Il faut sauver la création et activité artistique

Autres solutions utilisées : supprimer les groupes pour faire cours en classe entière, diminuer le nombre d’heures quitte à ne pas assurer l’horaire officiel ou gonfler les effectifs par classe. « Pour conserver notre cours de création et activité artistique, un enseignement d’exploration de seconde qui devient une spécialité en 1re L, nous avions besoin de trouver 1h30 par semaine. Cela nous a demandé d’être plus vigilants sur les groupes de compétences en langues. Certains comptaient 15 élèves, voire 11, contre les 24 prévus. Nous avons donc constitué des groupes de 22 à 24 jeunes. Et nous avons dégagé pas mal de moyens », explique Martine Duval, proviseur du lycée Charles-de-Gaulle à Rosny-sous-Bois. Et quand il y a trop de candidats, on écrème parfois. « Dans mon établissement, en latin, on ne peut garder qu’une seule classe de 32 à 35 élèves à cause des suppressions d’heures. Au-delà, on sélectionne », affirme Joël Vuylsteker, professeur de SVT (sciences de la vie et de la Terre) au collège Gérard-Philipe à Hénin-Beaumont et secrétaire de la section locale du SNES-FSU (syndicat d’enseignants du second degré).  

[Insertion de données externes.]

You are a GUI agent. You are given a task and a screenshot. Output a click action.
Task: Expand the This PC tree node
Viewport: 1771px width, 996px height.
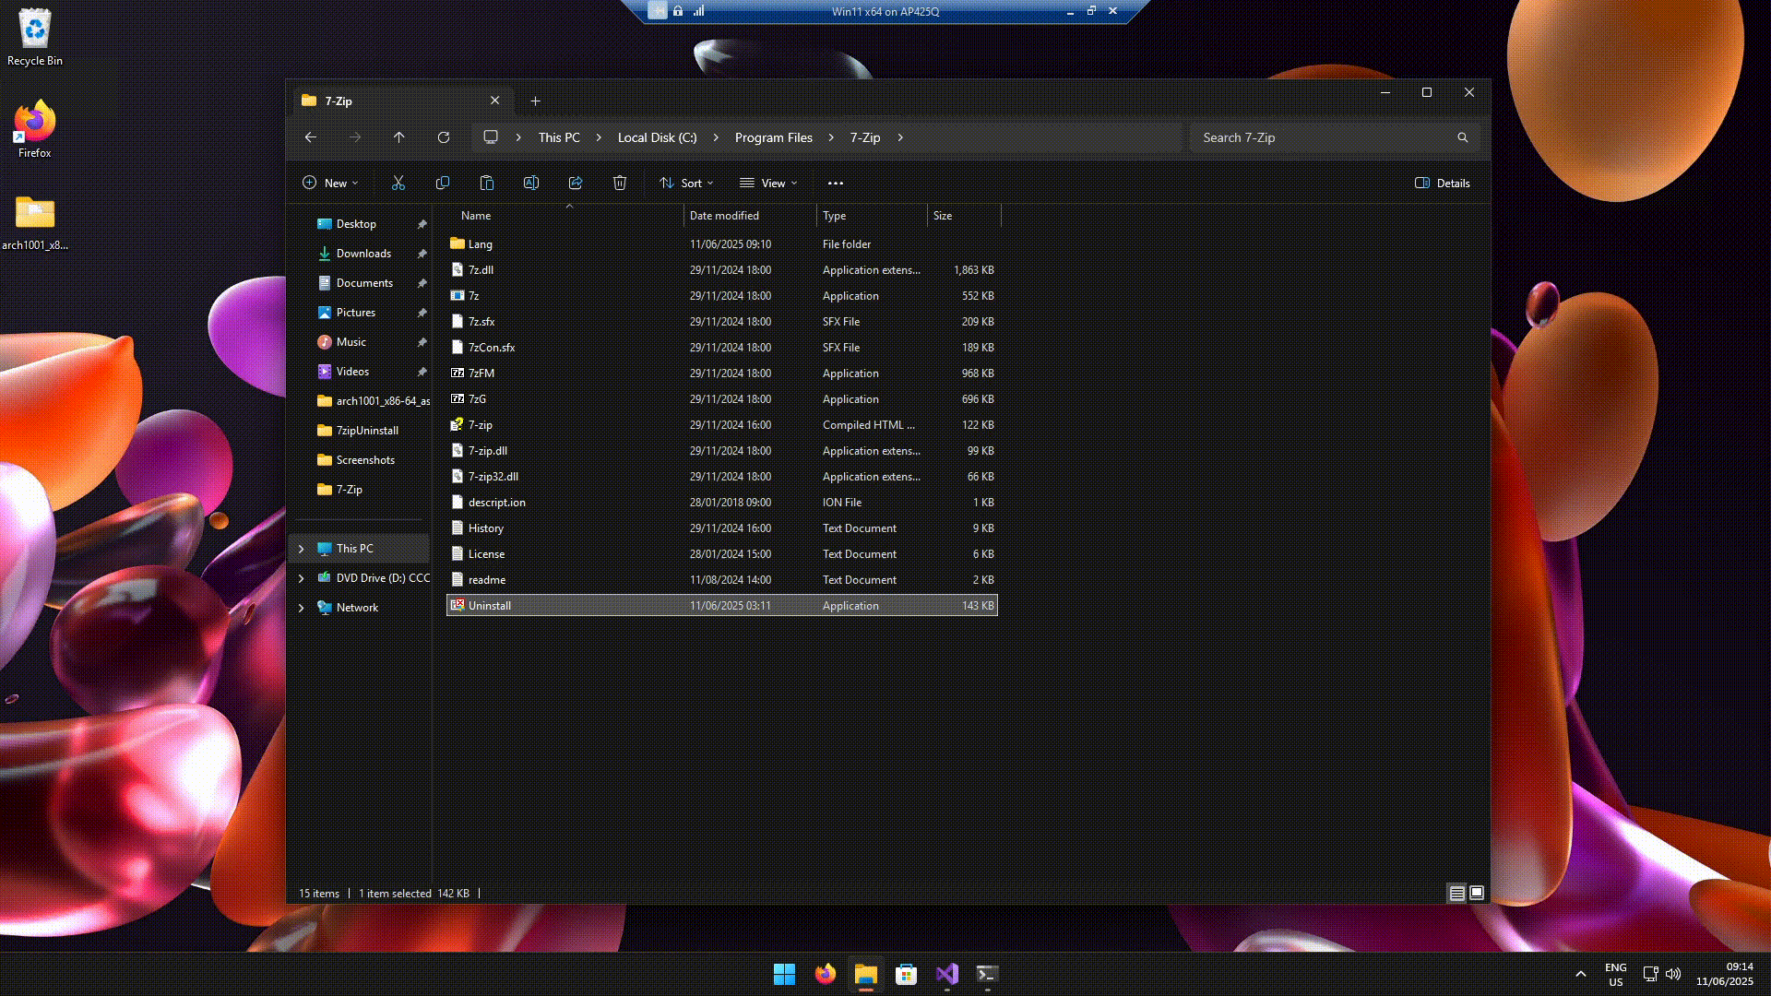pos(301,549)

« Le système n’est pas asséché »

La carte de l’offre de formation au lycée est donc difficile à dessiner. « Il y a une grande différence entre ce que propose le ministère sur le papier et ce qui est proposé dans les faits sur le terrain », juge Valérie Sipahimalani, secrétaire national du SNES-FSU en charge des lycées et professeur de SVT. À l’Éducation nationale, on rétorque que « le système n’est pas asséché ». « En France, on garde une grande variété de choix. Certains débattent sur le fait qu’il y aurait même trop de choix », déclare-t-on. Faut-il investir dans les options et les dédoublements au lycée plutôt que dans l’école obligatoire ? La question revient en force.

* Source : Repères et références statistiques 2008 et 2010, ministère de l’Éducation nationale.
** Le SNPDEN s’apprête à publier le 29 août 2011 une enquête de terrain sur la façon dont les établissements ont concrètement « absorbé » les suppressions de postes : « le vrai prix de la rentrée techniquement réussie ».

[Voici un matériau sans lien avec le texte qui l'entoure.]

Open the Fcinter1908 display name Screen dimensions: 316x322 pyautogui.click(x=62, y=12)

Tronc commun en 1ère : du pour et du contre

Un tronc commun (60 % des cours) sera mis en place en 1ère en septembre 2011. « C’est une mesure qui peut apporter de la souplesse. L’an dernier, nous avons dû refuser 8 élèves. Cette année, nous pouvons les intégrer dans une classe mixte ES et L », indique Florence Delannoy. Valérie Sipahimalani est plus critique. « Au lycée Jules-Ferry à Paris, nous avions jusqu’ici 7 classes de 1ère. Aujourd’hui, nous en avons 6 dont 1 mixte L-S. Cela fait sauter un poste de professeur de SVT. Par ailleurs, comment préparer des élèves qui n’ont pas les mêmes examens en fin d’année ? Comment allons-nous faire en terminale ? », interroge-t-elle.